Carter told the Sagemont congregation he and his family plan to remain in Houston and remain members there, and that they will not move to Alpharetta, Ga., NAMB’s headquarters.
Carter, who earned a master of divinity degree from Southwestern Baptist Theological Seminary and a doctorate in expositional preaching from Southeastern Baptist Theological Seminary, told the congregation he is facing escalating heart problems caused by “rapidly growing” arterial plaque and multiple blockages.
“I use the word ‘retire’ intentionally, and I’m going to tell you why I use that … because I’m not leaving the ministry.”
Faced with a recent hospitalization, his doctor told him “Matt, you’ve got to make some radical changes in your life,” Carter reported. “And so, guys, long story short after a ton of prayer and a ton of prayer-wise counsel, I have decided to retire as a senior pastor at Sagemont Church. Now I use the word ‘retire’ intentionally, and I’m going to tell you why I use that … because I’m not leaving the ministry.”

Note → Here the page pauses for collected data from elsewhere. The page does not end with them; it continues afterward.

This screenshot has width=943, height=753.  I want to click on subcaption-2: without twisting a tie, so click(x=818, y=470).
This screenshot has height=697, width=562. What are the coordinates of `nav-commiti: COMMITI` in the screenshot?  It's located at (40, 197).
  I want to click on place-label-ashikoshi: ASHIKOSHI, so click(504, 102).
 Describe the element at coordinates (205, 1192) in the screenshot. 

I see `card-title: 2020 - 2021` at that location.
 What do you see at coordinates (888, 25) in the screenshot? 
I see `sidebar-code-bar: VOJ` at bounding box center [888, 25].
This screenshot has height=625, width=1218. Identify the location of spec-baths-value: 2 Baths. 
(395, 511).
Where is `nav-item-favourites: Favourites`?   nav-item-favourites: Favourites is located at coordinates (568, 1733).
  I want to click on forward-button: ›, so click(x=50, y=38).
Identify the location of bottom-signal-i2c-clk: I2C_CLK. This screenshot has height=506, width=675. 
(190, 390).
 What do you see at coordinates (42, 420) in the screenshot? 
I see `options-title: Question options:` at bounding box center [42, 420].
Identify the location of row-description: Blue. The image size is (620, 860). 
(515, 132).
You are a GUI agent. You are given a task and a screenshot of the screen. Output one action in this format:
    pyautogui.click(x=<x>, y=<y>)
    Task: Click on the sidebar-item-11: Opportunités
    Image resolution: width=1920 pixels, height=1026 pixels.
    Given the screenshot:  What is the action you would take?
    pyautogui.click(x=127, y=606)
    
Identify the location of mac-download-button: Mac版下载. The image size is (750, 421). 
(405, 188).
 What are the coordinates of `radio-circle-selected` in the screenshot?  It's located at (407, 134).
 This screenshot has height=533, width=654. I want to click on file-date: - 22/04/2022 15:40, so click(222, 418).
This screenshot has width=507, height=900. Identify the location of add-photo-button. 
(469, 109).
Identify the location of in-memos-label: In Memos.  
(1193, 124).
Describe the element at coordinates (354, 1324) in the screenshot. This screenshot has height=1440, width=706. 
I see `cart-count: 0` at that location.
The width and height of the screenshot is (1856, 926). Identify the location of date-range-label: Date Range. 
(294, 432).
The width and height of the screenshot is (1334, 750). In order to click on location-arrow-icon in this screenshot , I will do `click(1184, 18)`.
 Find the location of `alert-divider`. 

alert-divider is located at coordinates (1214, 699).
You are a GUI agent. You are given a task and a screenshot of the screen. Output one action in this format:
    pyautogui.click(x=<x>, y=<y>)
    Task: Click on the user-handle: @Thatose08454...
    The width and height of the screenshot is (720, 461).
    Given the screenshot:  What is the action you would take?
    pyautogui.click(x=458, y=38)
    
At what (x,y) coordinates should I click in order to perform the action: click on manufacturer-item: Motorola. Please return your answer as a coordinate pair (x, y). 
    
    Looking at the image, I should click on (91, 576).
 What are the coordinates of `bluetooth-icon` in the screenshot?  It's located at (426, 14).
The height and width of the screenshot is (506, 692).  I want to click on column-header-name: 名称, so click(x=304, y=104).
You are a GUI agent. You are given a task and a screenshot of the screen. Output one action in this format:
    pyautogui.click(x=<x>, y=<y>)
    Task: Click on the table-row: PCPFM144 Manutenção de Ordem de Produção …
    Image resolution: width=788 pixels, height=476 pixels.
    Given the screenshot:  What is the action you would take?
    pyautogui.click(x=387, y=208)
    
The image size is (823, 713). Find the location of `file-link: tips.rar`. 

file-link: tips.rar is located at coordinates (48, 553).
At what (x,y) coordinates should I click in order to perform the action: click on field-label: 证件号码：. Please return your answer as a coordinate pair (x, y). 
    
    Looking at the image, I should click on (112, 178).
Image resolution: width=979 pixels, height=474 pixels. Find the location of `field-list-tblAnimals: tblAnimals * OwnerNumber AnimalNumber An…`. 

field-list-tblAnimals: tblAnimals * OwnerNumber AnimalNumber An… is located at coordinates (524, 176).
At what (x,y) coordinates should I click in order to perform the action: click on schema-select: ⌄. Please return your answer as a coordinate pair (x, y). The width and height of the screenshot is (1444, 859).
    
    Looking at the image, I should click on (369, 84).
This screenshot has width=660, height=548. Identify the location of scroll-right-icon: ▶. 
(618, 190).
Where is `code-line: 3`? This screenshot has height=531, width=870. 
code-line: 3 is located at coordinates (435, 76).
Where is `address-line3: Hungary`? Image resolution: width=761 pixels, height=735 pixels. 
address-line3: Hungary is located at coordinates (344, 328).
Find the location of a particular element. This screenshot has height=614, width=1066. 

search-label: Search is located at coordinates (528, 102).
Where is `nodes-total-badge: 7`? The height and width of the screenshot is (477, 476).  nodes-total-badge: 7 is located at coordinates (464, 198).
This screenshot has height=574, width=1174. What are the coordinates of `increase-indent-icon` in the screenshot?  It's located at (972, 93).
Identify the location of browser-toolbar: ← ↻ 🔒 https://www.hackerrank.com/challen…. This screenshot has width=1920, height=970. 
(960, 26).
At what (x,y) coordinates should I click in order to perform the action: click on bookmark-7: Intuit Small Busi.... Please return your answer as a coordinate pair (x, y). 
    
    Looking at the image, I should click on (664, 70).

Of his health, Carter said: “I’m 48 years old. I’m about to turn 49 here in a couple weeks. I’ve had cancer twice and I’ve got rapidly advancing heart disease. And it’s time for me to make a change. Um, what really put me over the line to make this decision honestly, was my wife. She did not move me to this. It was my desire to pastor her. My primary calling is to the person of Jesus Christ. My secondary calling is to my spouse, to my wife, and my third calling is to the ministry. And it hit me like a ton of bricks the other day that there’s 50, 60, 200 guys out there that can do this at this church as good or better than I can. There’s only one man that can be a passion to my wife. And so I’m going to make that my priority.”